▶ _Records_
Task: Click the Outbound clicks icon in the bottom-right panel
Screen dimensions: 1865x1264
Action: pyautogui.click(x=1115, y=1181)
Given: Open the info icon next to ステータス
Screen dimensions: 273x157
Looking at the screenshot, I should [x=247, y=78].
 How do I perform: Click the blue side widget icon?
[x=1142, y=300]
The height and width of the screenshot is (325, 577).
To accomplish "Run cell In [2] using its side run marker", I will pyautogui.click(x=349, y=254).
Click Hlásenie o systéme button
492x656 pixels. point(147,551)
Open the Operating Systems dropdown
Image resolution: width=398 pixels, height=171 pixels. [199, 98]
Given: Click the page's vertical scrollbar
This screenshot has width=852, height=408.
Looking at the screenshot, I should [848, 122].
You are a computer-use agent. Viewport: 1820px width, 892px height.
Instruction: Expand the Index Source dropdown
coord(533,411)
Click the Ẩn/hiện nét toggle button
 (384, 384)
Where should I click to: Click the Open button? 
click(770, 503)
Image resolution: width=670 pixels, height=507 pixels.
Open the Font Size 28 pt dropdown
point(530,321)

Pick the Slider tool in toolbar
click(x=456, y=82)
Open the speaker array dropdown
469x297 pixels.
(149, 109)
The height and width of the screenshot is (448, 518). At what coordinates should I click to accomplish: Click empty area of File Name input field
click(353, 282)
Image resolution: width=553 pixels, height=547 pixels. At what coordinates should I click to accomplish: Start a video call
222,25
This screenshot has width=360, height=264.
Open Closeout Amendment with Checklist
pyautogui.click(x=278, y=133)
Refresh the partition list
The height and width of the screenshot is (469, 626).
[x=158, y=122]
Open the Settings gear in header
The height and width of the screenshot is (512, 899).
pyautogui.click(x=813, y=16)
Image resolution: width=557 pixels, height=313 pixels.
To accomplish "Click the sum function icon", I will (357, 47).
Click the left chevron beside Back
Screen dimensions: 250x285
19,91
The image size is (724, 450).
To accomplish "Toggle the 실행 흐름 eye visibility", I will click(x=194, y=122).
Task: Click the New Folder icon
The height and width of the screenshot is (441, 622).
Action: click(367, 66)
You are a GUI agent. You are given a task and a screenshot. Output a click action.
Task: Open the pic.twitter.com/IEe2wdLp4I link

▶ _What is expected_
Your answer must be the lines from the first line of the entries above through the line that contains "Given: Click the page's vertical scrollbar", written out exactly.

▶ _Task response_
Task: Click the Outbound clicks icon in the bottom-right panel
Screen dimensions: 1865x1264
Action: pyautogui.click(x=1115, y=1181)
Given: Open the info icon next to ステータス
Screen dimensions: 273x157
Looking at the screenshot, I should [x=247, y=78].
 How do I perform: Click the blue side widget icon?
[x=1142, y=300]
The height and width of the screenshot is (325, 577).
To accomplish "Run cell In [2] using its side run marker", I will pyautogui.click(x=349, y=254).
Click Hlásenie o systéme button
492x656 pixels. point(147,551)
Open the Operating Systems dropdown
Image resolution: width=398 pixels, height=171 pixels. [199, 98]
Given: Click the page's vertical scrollbar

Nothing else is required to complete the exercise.